De quoi imaginer une vaccination par l'esprit ? Une immunité acquise via des jeux vidéo ?
“Pas tout à fait", dit en souriant Sophie Ugolini : certes, "des modifications immunitaires déclenchées à la vue d'avatars "infectés" sont observées, mais ces modifications sont assez limitées dans leur intensité, et ne concernent qu'un type de cellules immunitaires.
Cette étude très intéressante ouvre la porte à de nouvelles recherches, qui pourraient tester "si la méthode virtuelle pourrait agir afin d'améliorer la réponse à un vrai vaccin", poursuit l'immunologiste.

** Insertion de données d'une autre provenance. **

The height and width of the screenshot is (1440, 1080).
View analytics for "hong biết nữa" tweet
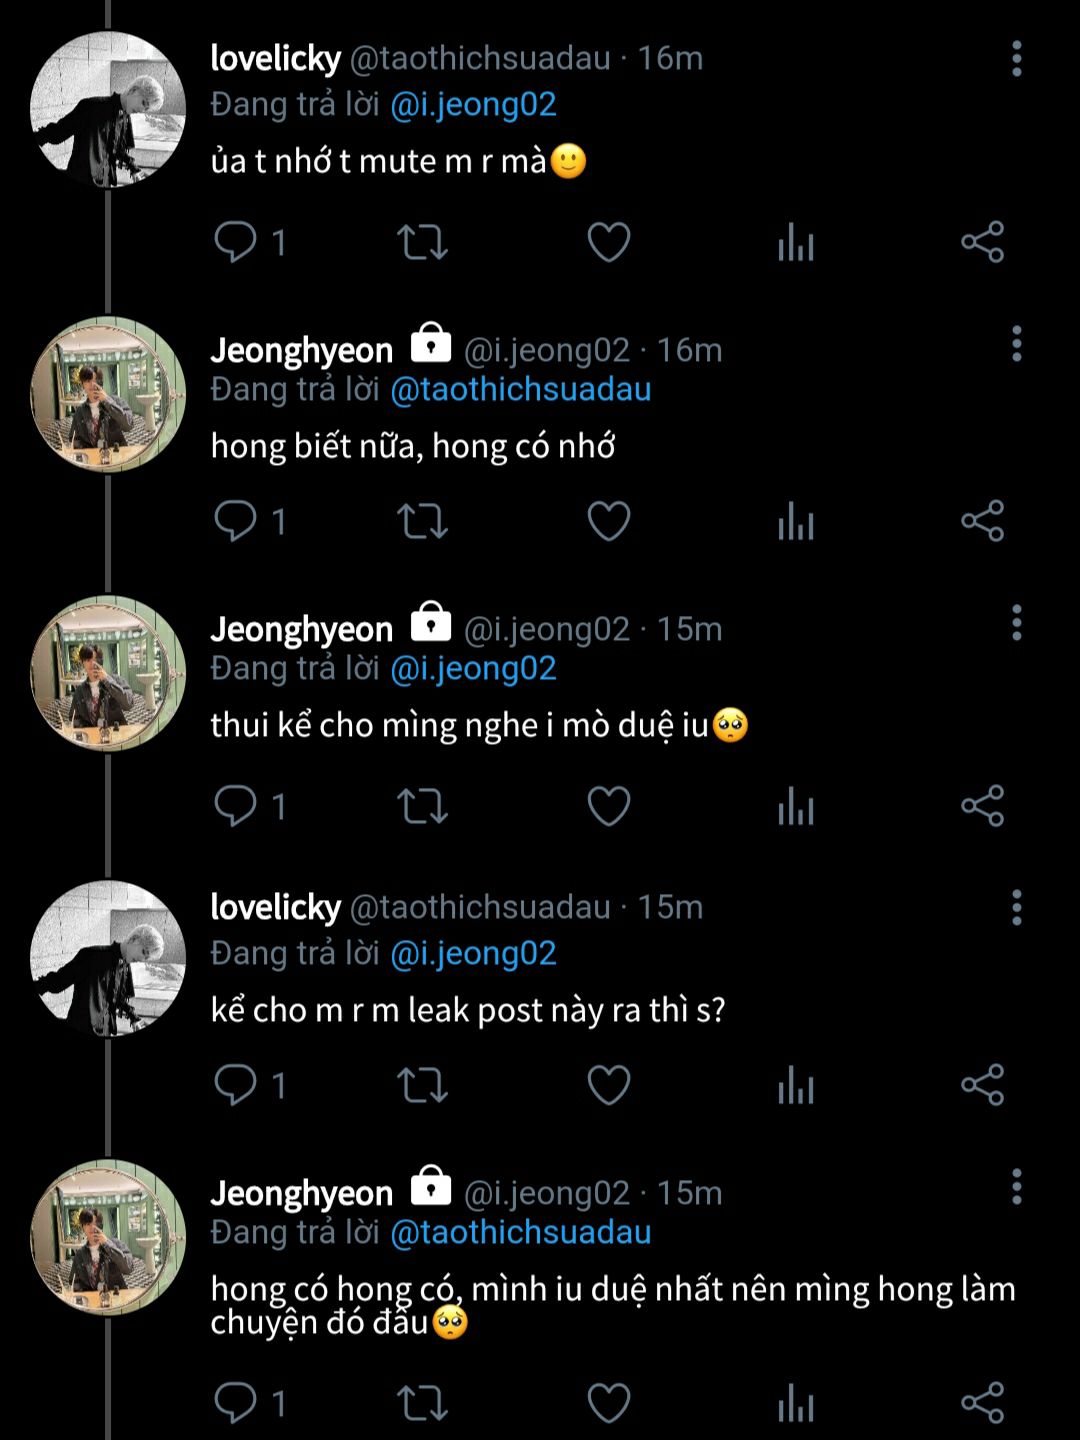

Cette hypothèse rejoint celle de chercheurs cités par Scientific American : "la réalité virtuelle pourrait augmenter l'activation des cellules immunitaires ciblées par les vaccins et stimuler leur efficacité".
"Si vous avez la grippe et prenez du paracétamol, vous pourriez utiliser la réalité virtuelle pour amplifier l'effet", ajoute Andrea Serino, co-auteur de l'étude, cité dans le Smithsonian Magazine.
Voir la vie en rose
Au-delà des potentialités, l’engouement autour de cette expérience s’explique par sa dimension “jeux vidéo”, estime Albert Moukheiber.
"Constater que notre corps déclenche une réponse immunitaire alors que nous sommes dans un environnement virtuel nous donne des frissons. L'étude parle de nous, et nous sommes intéressés par notre fonctionnement."
En 2024, plus de 42 % des articles de la revue scientifique Nature Communications concernent le cerveau, un record historique. En France, 41 % des thèses en sciences de la vie portent désormais sur le cerveau, contre 29 % en 2015."
Lié aux préoccupations autour de la santé mentale, cet engouement se nourrit aussi d’un domaine émergent : la psychoneuroimmunologie, qui étudie les liens entre esprit et corps.
Faut-il voir la vie en rose pour être en bonne santé ? “Il est démontré que le stress chronique peut avoir des effets délétères sur le système cardiovasculaire, immunitaire et métabolique", explique Sophie Ugolini.
"Lutter contre ce stress en recherchant un bien-être psychique pourrait donc avoir un impact positif sur notre immunité, et notre santé globale."